What you are asked to do ::
Copy out, word for word, the part of the records that opens with the line containing "has width=927, height=651." and closes with the line containing "click(x=445, y=128)", including both of those lines.

Material for this task ::

▼

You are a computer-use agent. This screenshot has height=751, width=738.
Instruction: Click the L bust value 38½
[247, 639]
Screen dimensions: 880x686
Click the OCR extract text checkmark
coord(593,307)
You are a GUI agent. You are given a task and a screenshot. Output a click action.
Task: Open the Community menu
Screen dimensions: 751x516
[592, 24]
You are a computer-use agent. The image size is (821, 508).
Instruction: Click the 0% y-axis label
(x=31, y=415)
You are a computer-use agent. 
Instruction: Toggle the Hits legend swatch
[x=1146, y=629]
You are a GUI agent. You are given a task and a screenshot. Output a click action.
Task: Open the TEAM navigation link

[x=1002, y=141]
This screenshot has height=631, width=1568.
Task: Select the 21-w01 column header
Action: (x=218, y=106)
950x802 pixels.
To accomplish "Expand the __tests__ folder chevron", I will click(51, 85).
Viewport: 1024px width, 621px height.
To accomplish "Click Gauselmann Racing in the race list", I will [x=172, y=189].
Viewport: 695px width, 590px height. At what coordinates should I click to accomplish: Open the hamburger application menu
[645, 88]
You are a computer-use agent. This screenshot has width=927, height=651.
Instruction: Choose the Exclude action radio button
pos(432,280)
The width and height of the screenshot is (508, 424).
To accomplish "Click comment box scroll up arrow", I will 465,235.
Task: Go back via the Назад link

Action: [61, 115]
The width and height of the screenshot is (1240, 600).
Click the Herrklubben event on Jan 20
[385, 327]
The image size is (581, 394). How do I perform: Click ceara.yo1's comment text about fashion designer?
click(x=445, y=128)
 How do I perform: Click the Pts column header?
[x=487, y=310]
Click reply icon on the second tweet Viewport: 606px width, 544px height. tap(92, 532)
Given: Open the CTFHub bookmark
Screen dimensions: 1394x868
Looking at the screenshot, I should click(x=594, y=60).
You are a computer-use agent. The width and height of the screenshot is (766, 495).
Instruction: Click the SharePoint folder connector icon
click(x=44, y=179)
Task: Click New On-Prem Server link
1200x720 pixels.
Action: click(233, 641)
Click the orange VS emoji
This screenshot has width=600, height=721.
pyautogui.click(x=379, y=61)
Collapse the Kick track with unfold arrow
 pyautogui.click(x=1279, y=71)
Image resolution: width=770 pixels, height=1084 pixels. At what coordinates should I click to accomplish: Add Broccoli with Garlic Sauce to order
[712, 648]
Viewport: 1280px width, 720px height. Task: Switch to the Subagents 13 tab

▲

Full response ::
You are a computer-use agent. This screenshot has width=927, height=651.
Instruction: Choose the Exclude action radio button
pos(432,280)
The width and height of the screenshot is (508, 424).
To accomplish "Click comment box scroll up arrow", I will 465,235.
Task: Go back via the Назад link

Action: [61, 115]
The width and height of the screenshot is (1240, 600).
Click the Herrklubben event on Jan 20
[385, 327]
The image size is (581, 394). How do I perform: Click ceara.yo1's comment text about fashion designer?
click(x=445, y=128)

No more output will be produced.